Como diz São Paulo, quando o apóstolo tira as almas do pecado e as faz crescer na virtude, está a gerar nelas o próprio Cristo. Por conseguinte, se Jesus Cristo veio ao mundo por meio da Santíssima Virgem, também é por meio dela que Ele deve ser gerado nas almas dos seus filhos.
Esquecer Maria no apostolado seria desconhecer uma parte essencial do plano divino. “Todos os predestinados —diz Santo Agostinho— estão neste mundo ocultos no seio da Santíssima Virgem, onde crescem, são guardados e alimentados por esta boa Mãe, até nascerem para a glória, depois da morte.”

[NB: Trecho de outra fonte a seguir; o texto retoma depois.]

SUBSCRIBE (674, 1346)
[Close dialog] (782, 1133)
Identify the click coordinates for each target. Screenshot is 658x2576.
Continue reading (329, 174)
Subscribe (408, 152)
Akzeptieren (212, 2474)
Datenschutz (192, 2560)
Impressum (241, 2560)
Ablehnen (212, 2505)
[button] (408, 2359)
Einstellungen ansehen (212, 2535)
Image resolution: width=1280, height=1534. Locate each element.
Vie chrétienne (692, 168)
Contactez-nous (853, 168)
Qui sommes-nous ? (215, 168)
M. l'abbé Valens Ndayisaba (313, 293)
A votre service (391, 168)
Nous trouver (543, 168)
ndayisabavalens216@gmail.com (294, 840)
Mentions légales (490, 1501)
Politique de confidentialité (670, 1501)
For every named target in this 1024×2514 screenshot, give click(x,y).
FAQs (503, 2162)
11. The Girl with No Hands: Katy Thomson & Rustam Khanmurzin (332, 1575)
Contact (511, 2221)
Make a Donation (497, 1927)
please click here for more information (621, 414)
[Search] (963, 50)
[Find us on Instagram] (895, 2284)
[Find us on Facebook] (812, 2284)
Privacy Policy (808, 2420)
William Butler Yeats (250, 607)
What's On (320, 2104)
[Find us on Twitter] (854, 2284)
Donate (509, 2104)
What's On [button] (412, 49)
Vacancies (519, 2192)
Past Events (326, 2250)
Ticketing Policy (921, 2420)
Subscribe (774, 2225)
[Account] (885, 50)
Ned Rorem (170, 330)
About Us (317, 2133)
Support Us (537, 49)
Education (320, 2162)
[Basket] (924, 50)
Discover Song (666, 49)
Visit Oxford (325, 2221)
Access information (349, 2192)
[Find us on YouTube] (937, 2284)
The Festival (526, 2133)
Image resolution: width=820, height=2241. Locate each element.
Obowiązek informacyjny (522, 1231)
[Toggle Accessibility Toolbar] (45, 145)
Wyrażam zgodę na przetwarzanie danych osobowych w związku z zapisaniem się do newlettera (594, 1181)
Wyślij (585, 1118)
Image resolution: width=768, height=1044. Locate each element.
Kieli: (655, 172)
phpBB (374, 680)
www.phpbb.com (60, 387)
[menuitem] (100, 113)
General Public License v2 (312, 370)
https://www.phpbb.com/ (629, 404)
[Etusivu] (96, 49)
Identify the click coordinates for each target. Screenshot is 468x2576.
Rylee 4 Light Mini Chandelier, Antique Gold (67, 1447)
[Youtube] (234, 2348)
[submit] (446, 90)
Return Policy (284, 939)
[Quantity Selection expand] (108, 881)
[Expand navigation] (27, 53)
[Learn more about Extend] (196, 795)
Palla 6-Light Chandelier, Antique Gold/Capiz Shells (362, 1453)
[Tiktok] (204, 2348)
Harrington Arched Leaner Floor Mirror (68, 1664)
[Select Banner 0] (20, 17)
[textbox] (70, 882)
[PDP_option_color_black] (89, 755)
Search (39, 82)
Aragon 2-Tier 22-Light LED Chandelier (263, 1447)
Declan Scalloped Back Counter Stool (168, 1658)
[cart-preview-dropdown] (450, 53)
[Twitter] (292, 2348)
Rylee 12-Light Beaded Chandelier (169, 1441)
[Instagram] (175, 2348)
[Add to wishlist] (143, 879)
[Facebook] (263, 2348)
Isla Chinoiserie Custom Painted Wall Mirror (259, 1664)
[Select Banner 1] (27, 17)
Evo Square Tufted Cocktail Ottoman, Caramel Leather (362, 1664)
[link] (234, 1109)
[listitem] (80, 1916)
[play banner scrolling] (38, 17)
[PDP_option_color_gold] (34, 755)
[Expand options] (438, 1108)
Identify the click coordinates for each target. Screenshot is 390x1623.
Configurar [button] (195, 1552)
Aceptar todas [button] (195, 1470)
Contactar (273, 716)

“Após a Encarnação —conclui justamente São Bernardino de Sena— Maria adquiriu uma espécie de jurisdição sobre a missão temporal do Espírito Santo, de tal modo que as criaturas só recebem graças pelas mãos d’Ela”. Por sua vez, o verdadeiro devoto de Maria torna-se omnipotente sobre o Coração da sua Mãe. O seu apostolado é eficacíssimo, pois dispõe da omnipotência de Maria sobre o sangue infinitamente precioso do Redentor. Por isso, todos os grandes conquistadores de almas têm extraordinária devoção à Santíssima Virgem. A força com que conseguem persuadir as almas a abandonar o pecado, e a abraçarem a virtude, vem-lhes do horror ao mal e o amor à pureza daquela que a si mesma se chamou Imaculada Conceição.
Ao ouvir a dulcíssima voz de Maria, São João Baptista reconheceu a presença de Jesus, e exultou de alegria no seio de Santa Isabel. Os verdadeiros filhos de Nossa Senhora sabem, também, encontrar as palavras capazes de tocarem os corações mais empedernidos e abri-los para Jesus; sabem encontrar, com o auxílio da Mãe de Misericórdia, a palavra que salva do desespero e abre as almas para as vias da confiança; sabem colocar os pecadores nas mãos daquela que é o seu Refúgio seguro e a sua verdadeira Mãe.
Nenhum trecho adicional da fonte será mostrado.